Yesterday morning, when I woke up, the first words out of my mouth were, “Lord, I don’t know how I’m going to get through this day. I really need your help.” My body ached all over, my head was pounding, I was more exhausted than I had been in a long time, my face was puffy from all the feelings of the previous day, and I knew the kids were going to be cranky and sleep-deprived from having had a sleep-over the night before. I just couldn’t do it. It was raining – again – and there were music lessons and chores and I couldn’t even comprehend all the coaxing and arguing that would ensue during the day.

I looked at the clock at 8:30 and thought, “If I can just get through the next eight and half hours, then I can go home and plunk myself in front of a good movie…”

And then, oddly enough, something shifted.

“You guys! After your music lessons, if I can get my Smart Board working, you can watch a movie in my classroom… on the big screen… in the bean bag chairs.”

Their faces lit up.

When I got to my classroom, my computer was on the opposite side of the room from where it was supposed to be (because… summer cleaning) in a tangled mess of wires that I knew not where to put. My first thought was, “Nevermind. Too much work. They’ll just have to get over it.” But again, there was this prompting of, “Just try.”

So, I tried. Ten minutes later, I had the Smart Board up and running. They were thrilled.
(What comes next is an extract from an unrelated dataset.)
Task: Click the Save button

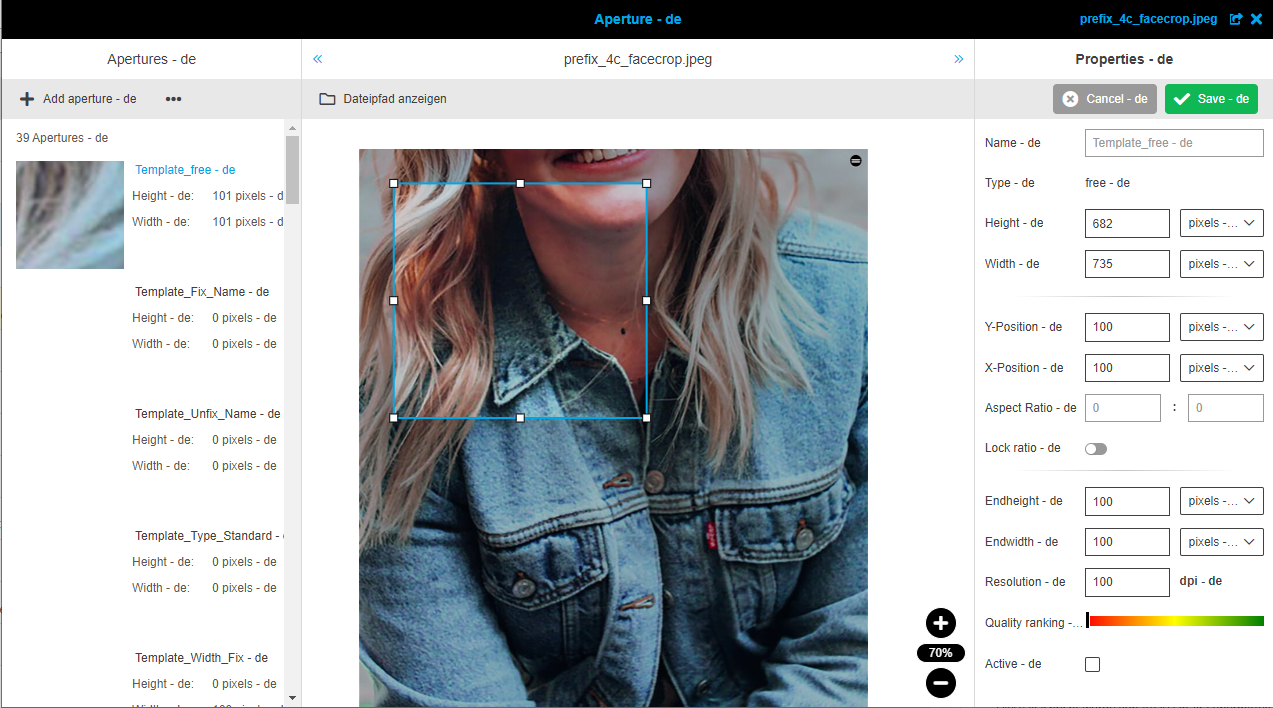Action: [x=1211, y=98]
Afterwards, we baked brownies.

I built them a fort.

We created a side-walk chalk town in the driveway.

We played a day-long game of tag.

We joked and laughed and made fart noises and I chased them around the house and the yard because oddly enough I was always “it”.

My back was killing me, the dull ache in the back of my head was still there, I was functioning on 8 cups of coffee, and to be perfectly honest, I was counting down the hours until I was off of work (because… exhaustion), but we had one of the best days we had had all summer.

And I think it’s because I did the things I did out of love. Not out of a sense of duty or guilt. I didn’t do it out of routine. I did it because I wanted to bless them…. to make their day better… and that made all the difference. Because I renewed my dedication to them in loving deeds of service.

And then I stumbled upon the St. Josemaria Escriva quote. And I’m not exactly certain, but I’m pretty sure, that was God’s way of winking at me.

So, even when you think you can’t show that real, self-sacrificial love, you can. It just takes a little extra push (or a massively huge extra push depending on the day you’re having…) but I guarantee, it makes all the difference. For you and for them.